# Prompt:
Reproduce every line of the records below, requests included, and scale each coordinate in the answers by 1.65, rounding to the nearest whole number with halves rounded up. Omit the pictures from your output.

[Data entries]
******************************

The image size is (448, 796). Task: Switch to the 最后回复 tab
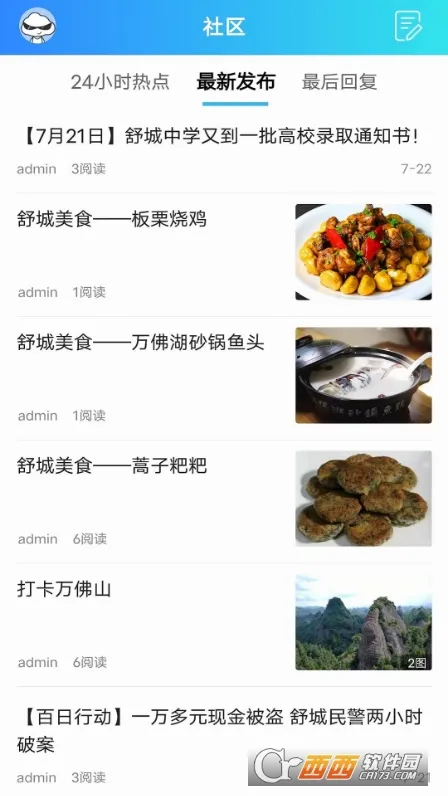(339, 82)
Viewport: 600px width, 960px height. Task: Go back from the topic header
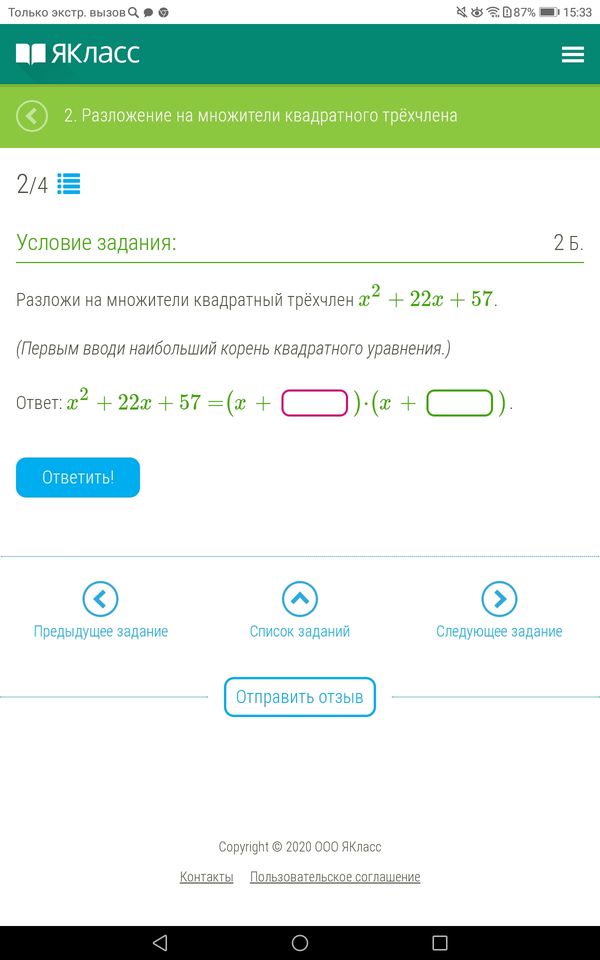(x=32, y=116)
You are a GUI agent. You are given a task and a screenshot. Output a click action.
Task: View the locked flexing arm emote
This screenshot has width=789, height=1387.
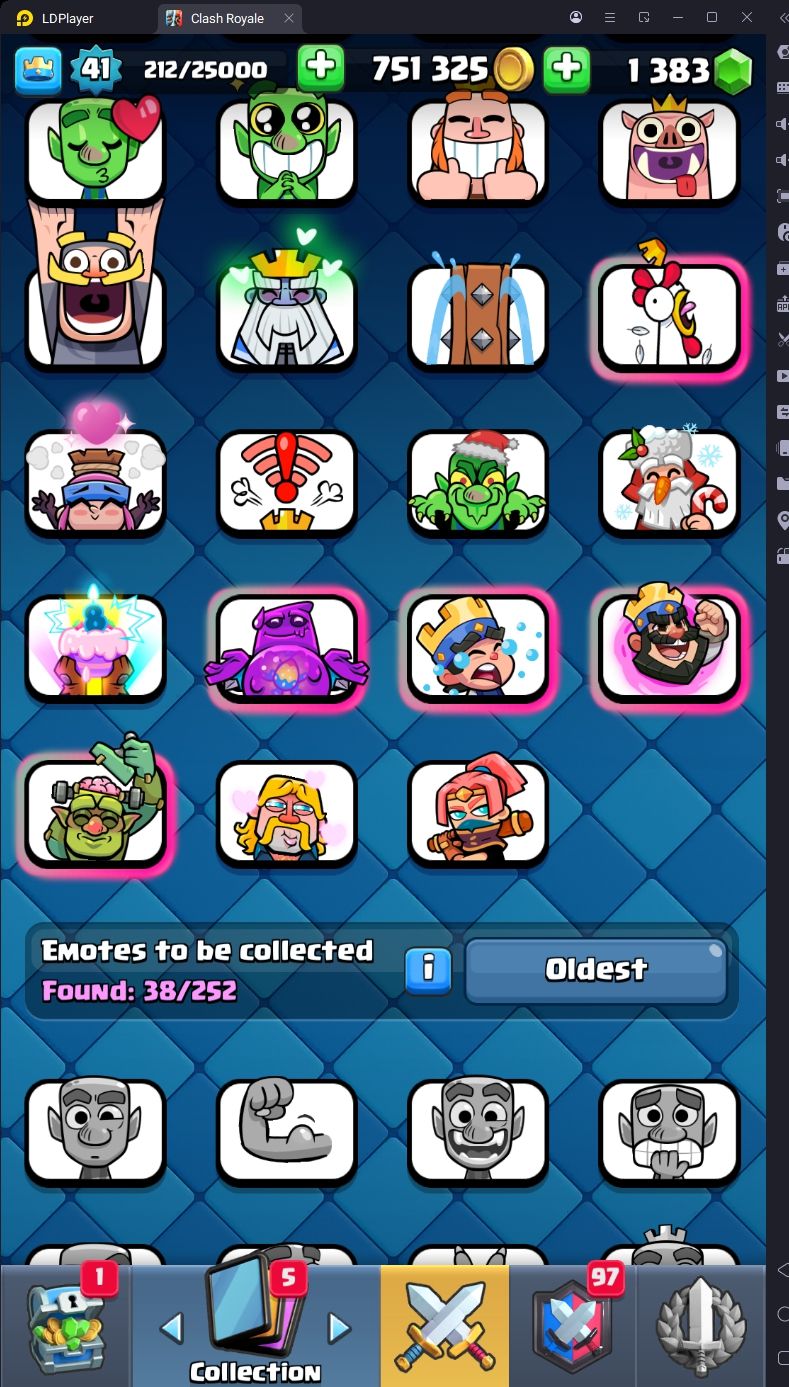point(287,1131)
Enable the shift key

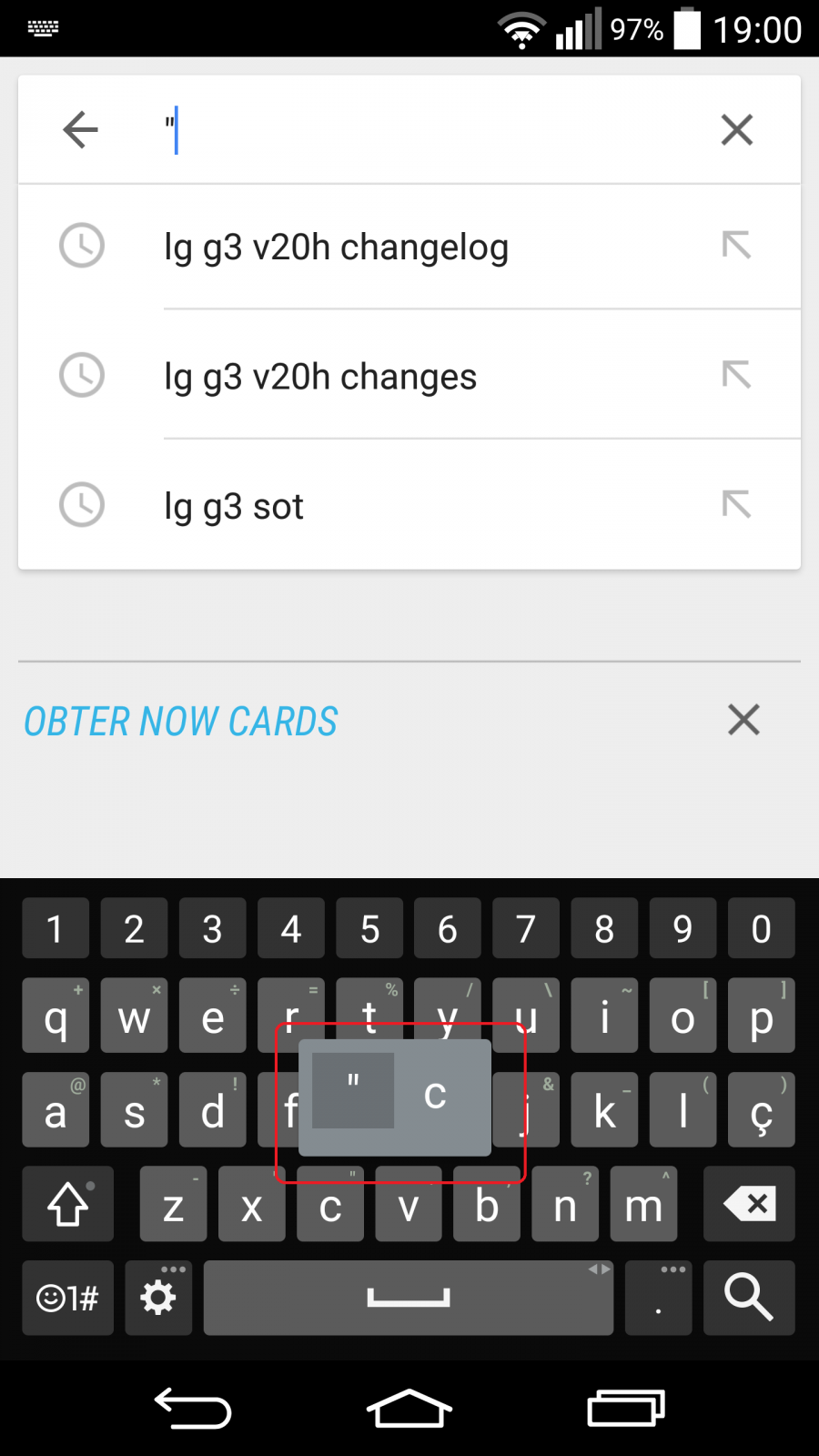point(67,1203)
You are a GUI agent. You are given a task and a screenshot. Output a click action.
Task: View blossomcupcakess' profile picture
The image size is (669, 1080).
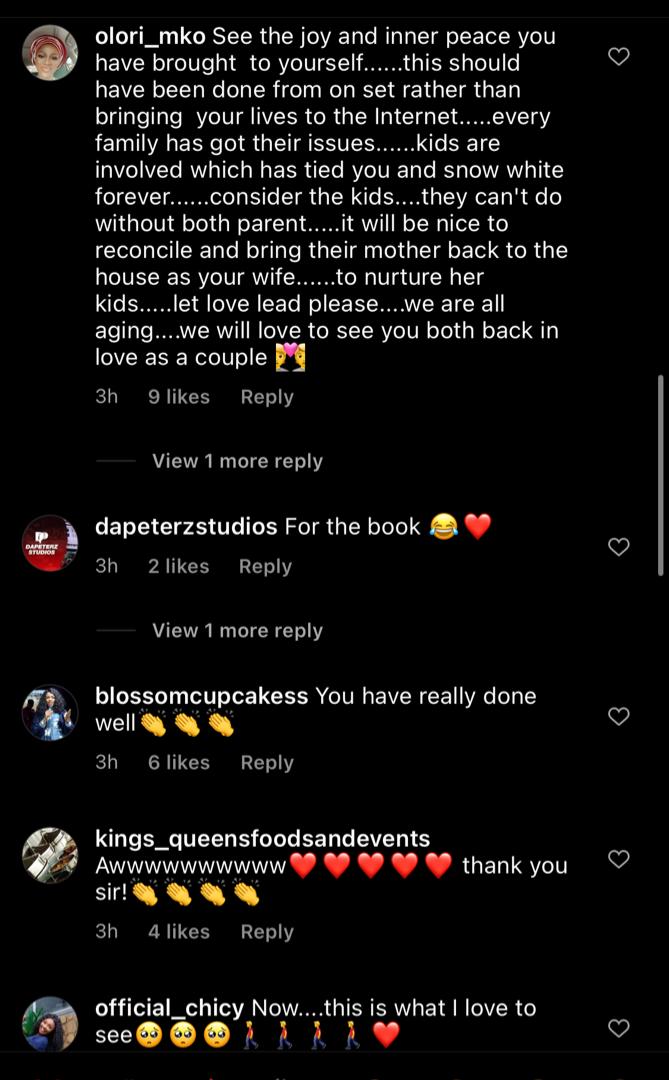(x=50, y=712)
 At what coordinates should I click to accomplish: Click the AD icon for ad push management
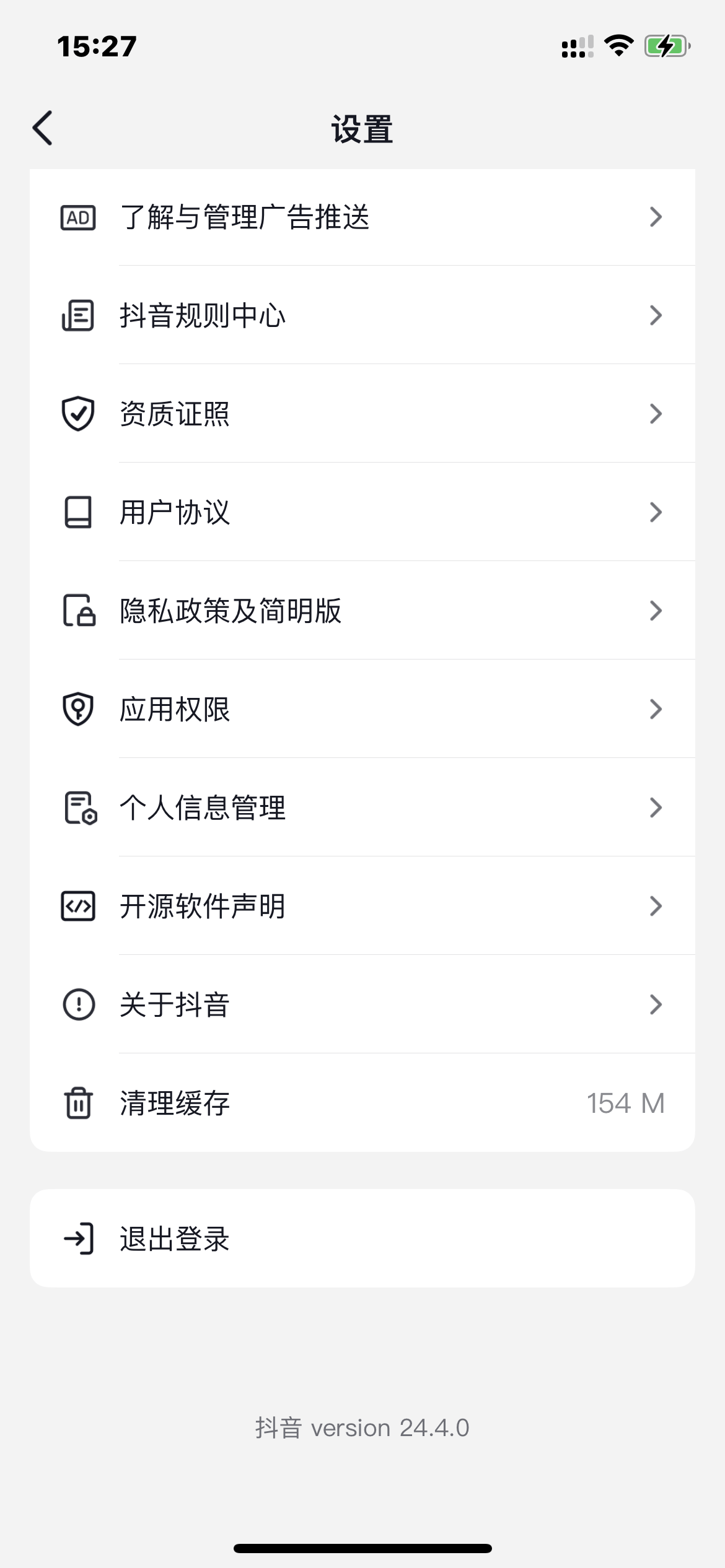(77, 217)
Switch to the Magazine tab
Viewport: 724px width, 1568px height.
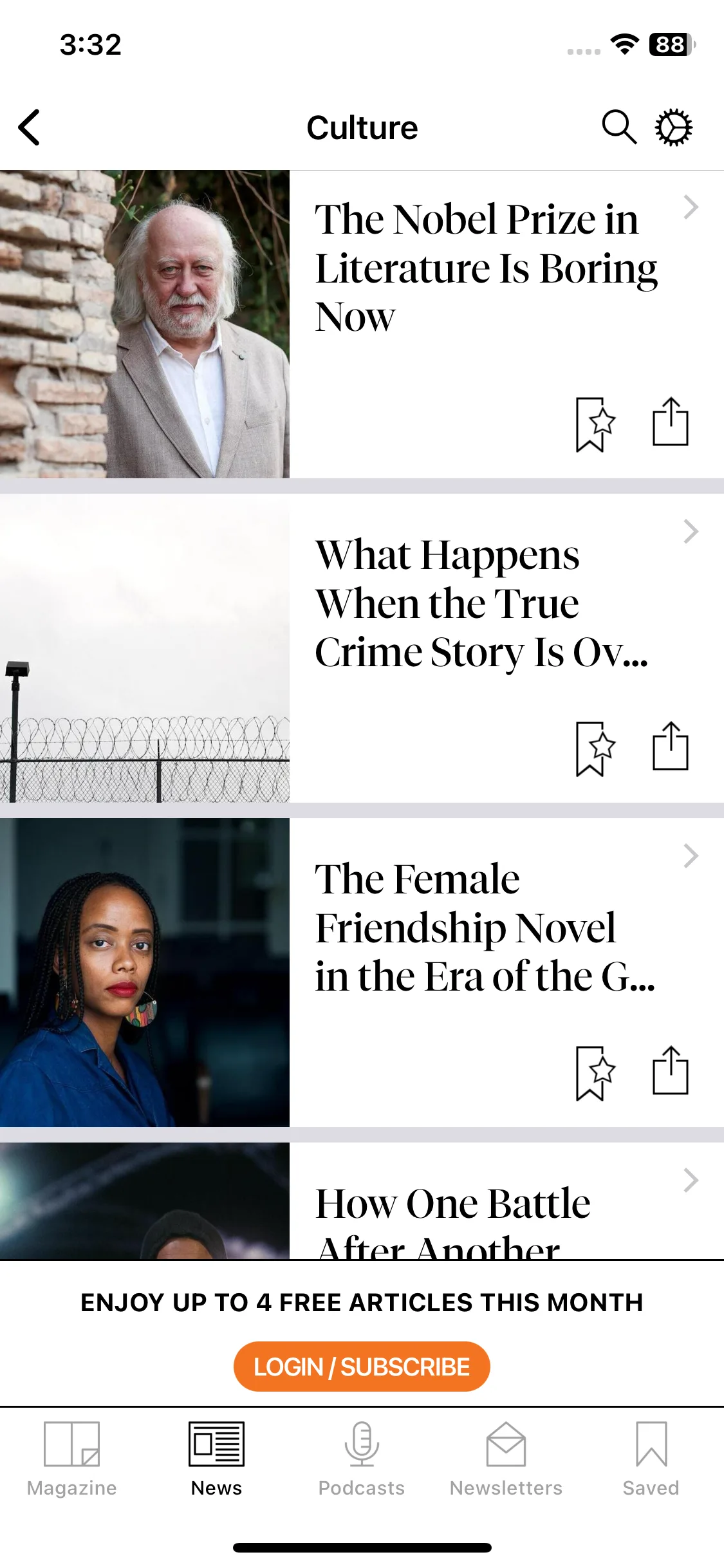pos(71,1459)
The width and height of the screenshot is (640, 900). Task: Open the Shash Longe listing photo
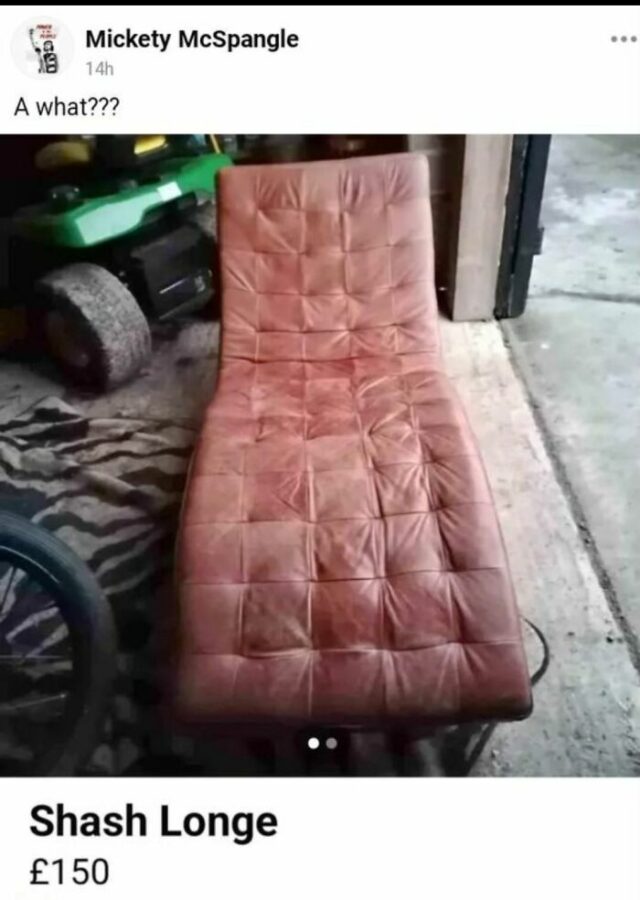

******************************

# Complete response:
The image size is (448, 796). Task: Switch to the 最后回复 tab
(559, 135)
Viewport: 600px width, 960px height. Task: Go back from the topic header
(x=53, y=191)
You are a GUI agent. You are given a task and a screenshot. Output a click action.
Task: View the locked flexing arm emote
This screenshot has width=789, height=1387.
point(474,1866)
Enable the shift key

point(111,1985)
You are a GUI agent. You are given a task and a screenshot. Output a click action.
Task: View blossomcupcakess' profile picture
The image size is (669, 1080).
(x=83, y=1175)
 At what coordinates should I click to accomplish: Click the AD icon for ad push management
(127, 358)
Switch to the Magazine tab
Viewport: 724px width, 1568px height.
pos(117,2407)
The width and height of the screenshot is (640, 900). Task: Open the Shash Longe listing photo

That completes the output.